Exercise goal » Count every line in the entries that follow where the word "agent" appears, then state only the total.

Data extract below:

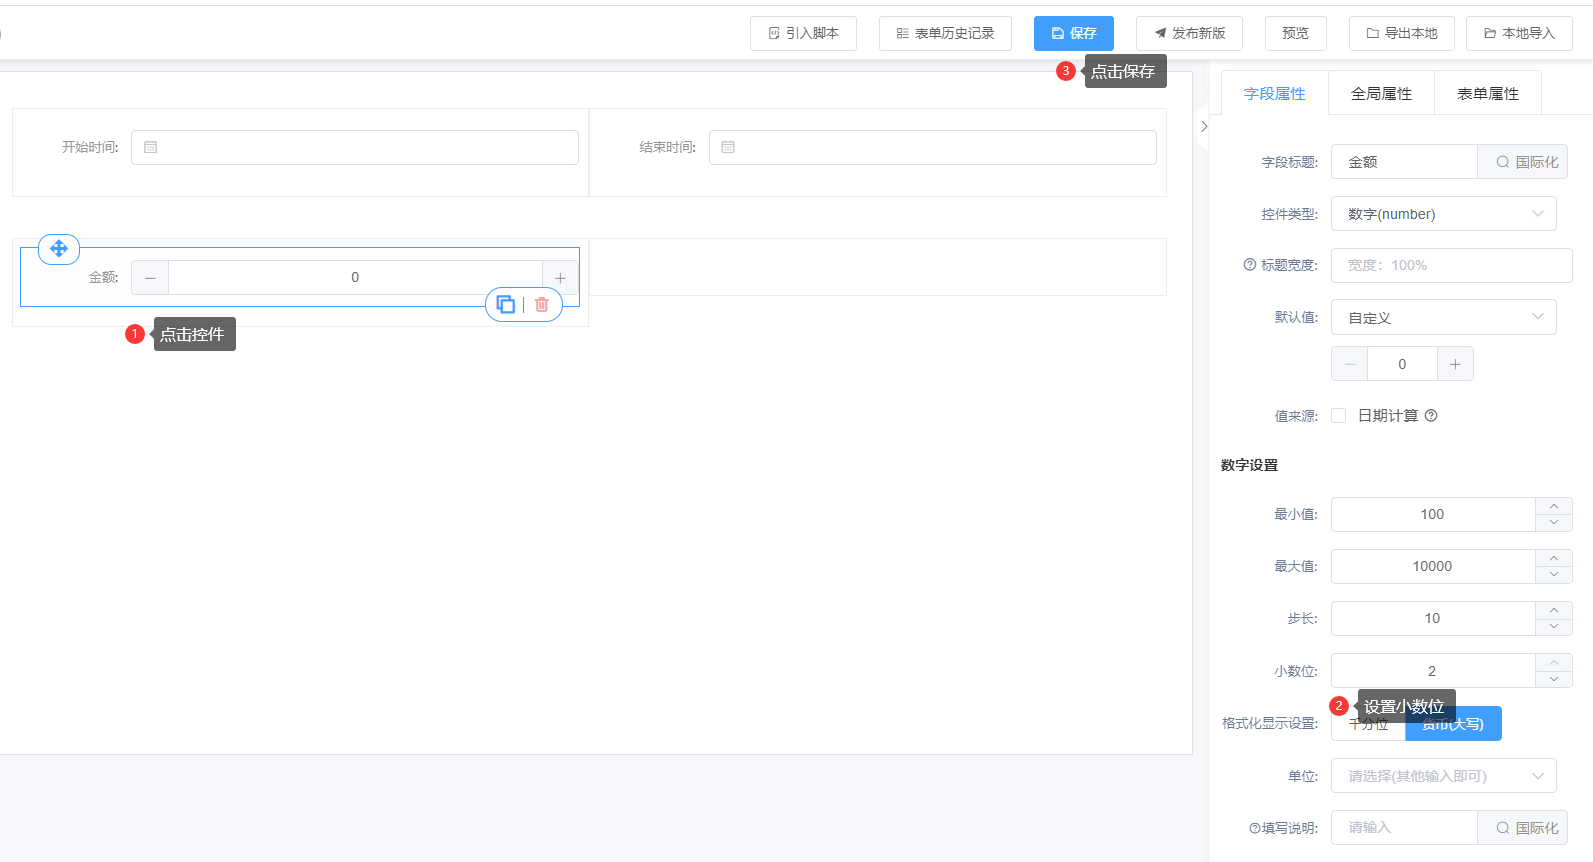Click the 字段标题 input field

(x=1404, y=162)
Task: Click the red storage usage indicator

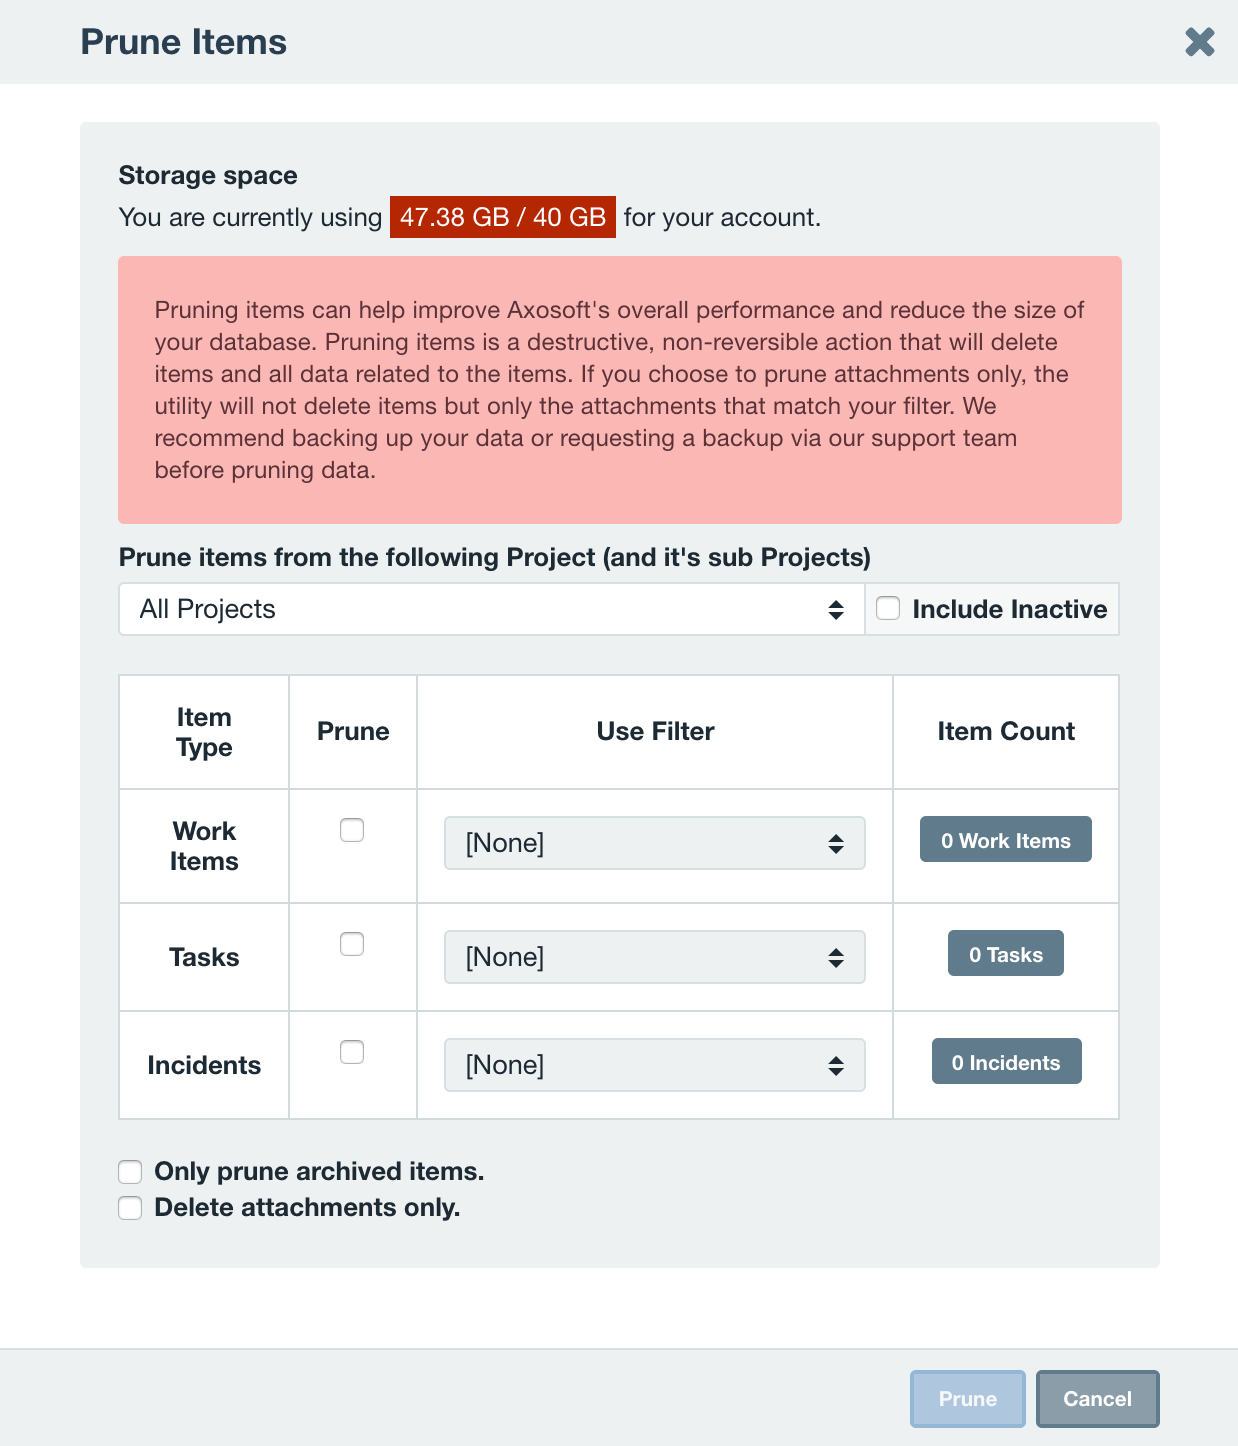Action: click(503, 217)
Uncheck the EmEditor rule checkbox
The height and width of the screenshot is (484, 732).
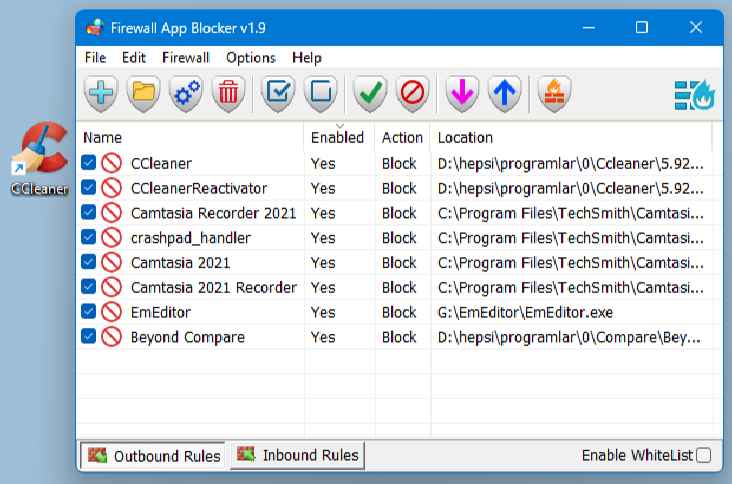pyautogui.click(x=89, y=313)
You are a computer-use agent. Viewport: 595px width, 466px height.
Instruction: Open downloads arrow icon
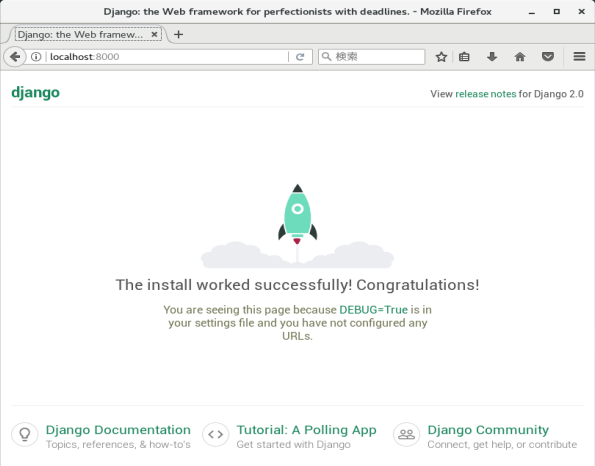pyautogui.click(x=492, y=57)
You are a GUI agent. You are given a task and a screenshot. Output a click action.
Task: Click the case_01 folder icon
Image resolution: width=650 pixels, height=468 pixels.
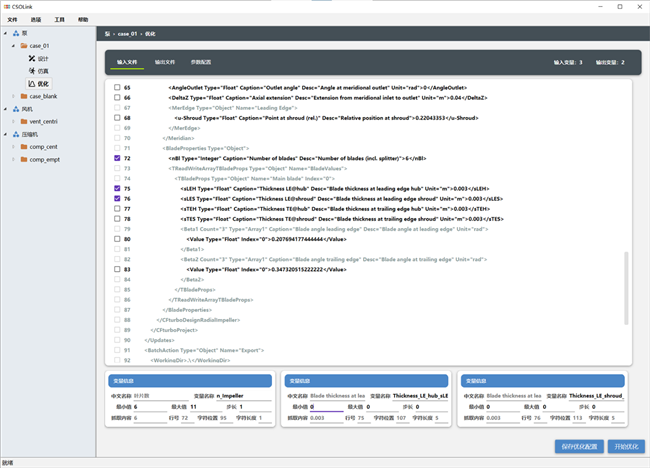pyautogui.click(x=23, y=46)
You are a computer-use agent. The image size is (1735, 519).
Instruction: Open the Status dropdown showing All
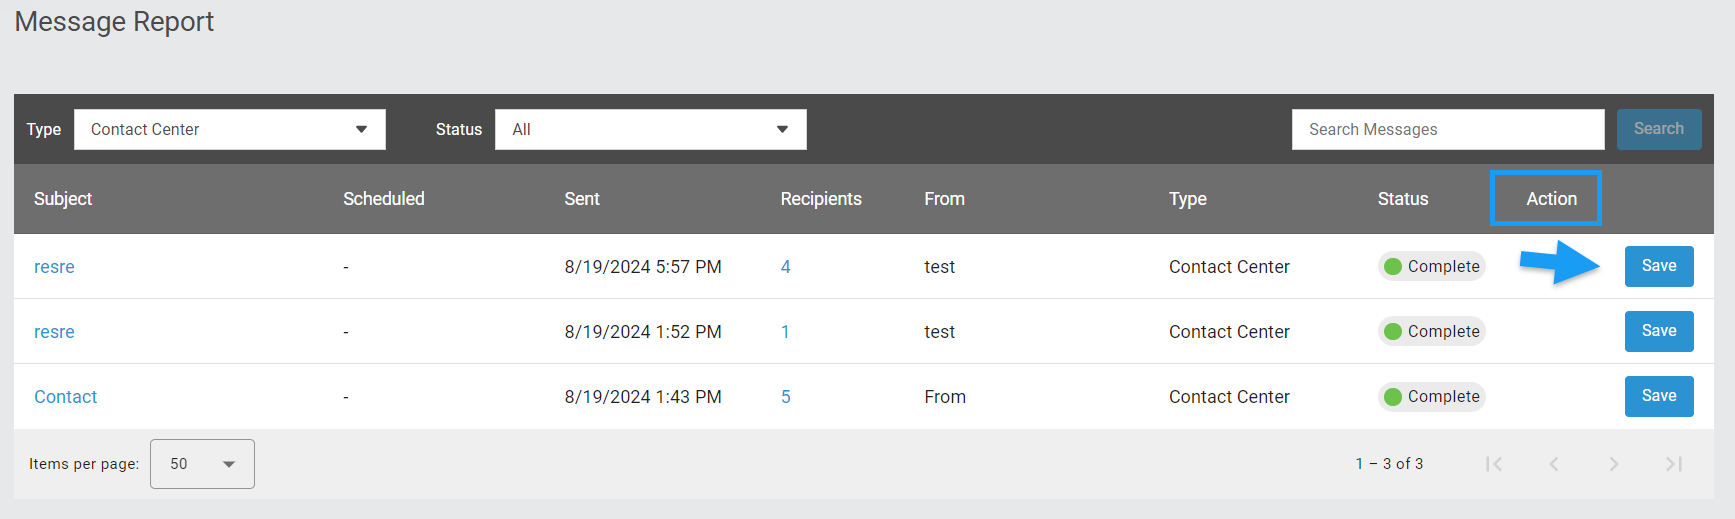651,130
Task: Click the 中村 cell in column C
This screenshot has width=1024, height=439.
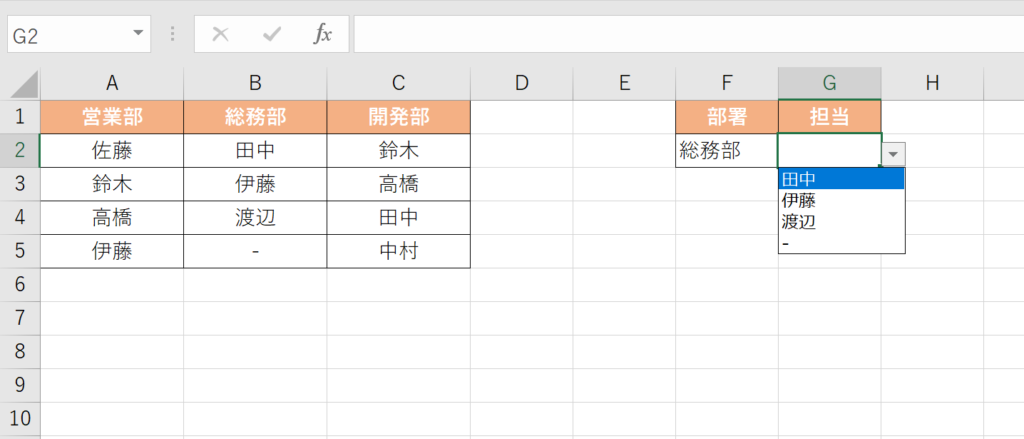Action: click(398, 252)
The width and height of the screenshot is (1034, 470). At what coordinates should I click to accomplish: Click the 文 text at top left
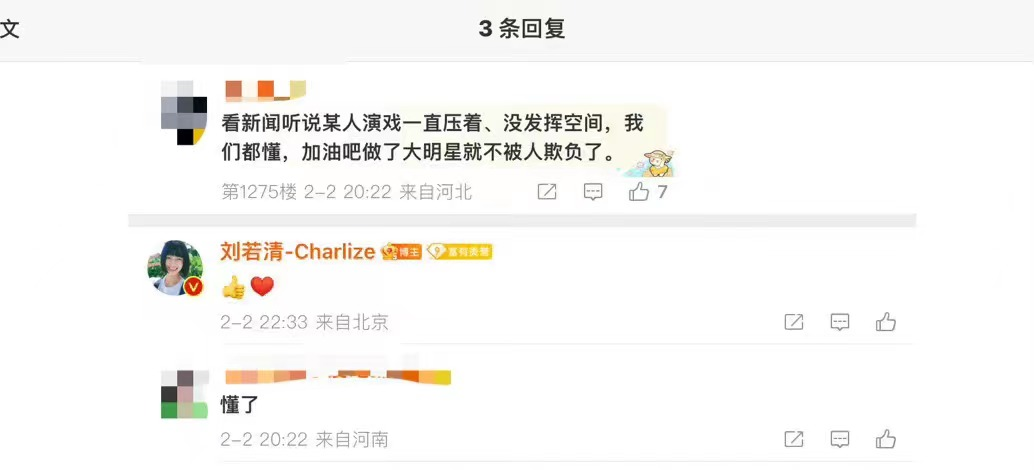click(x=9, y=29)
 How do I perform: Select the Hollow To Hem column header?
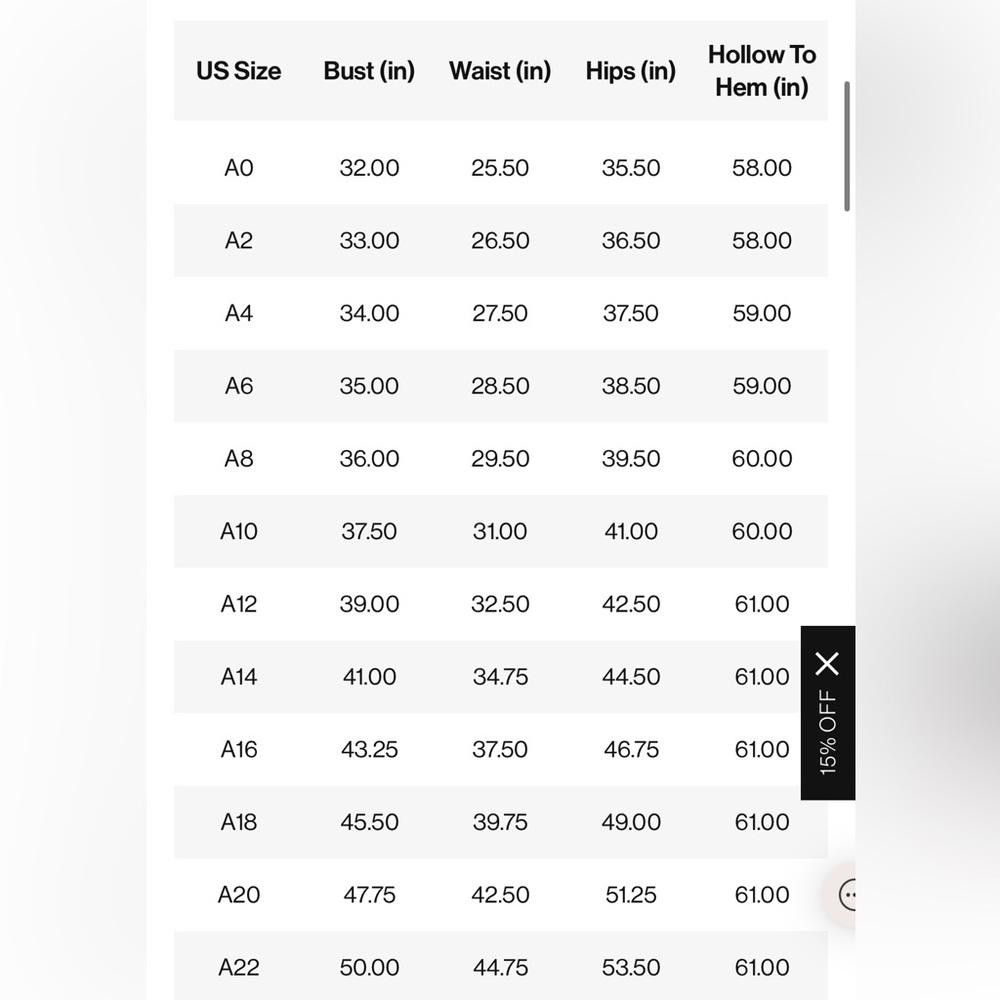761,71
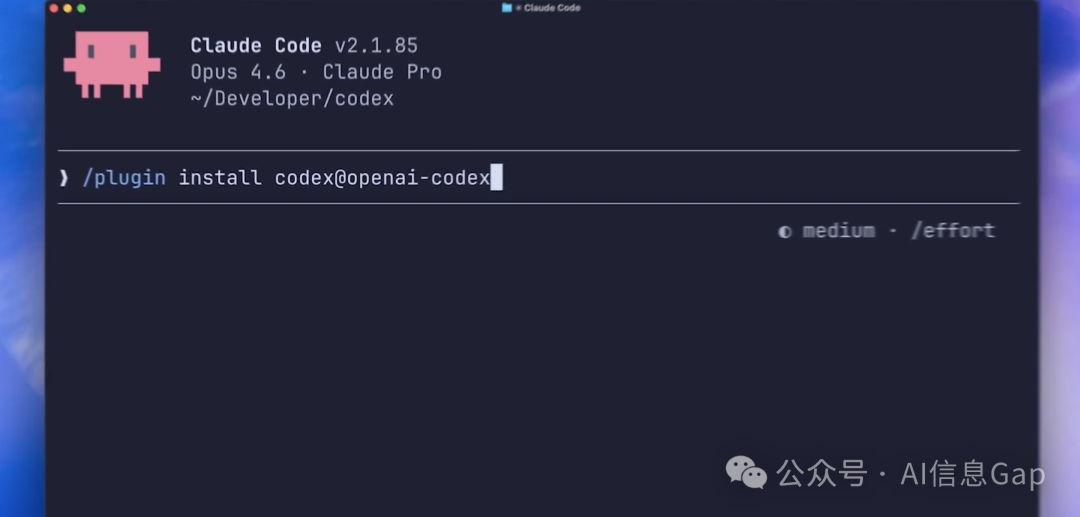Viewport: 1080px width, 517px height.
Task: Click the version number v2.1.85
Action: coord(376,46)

End of Data extract.

Answer to the exercise » 3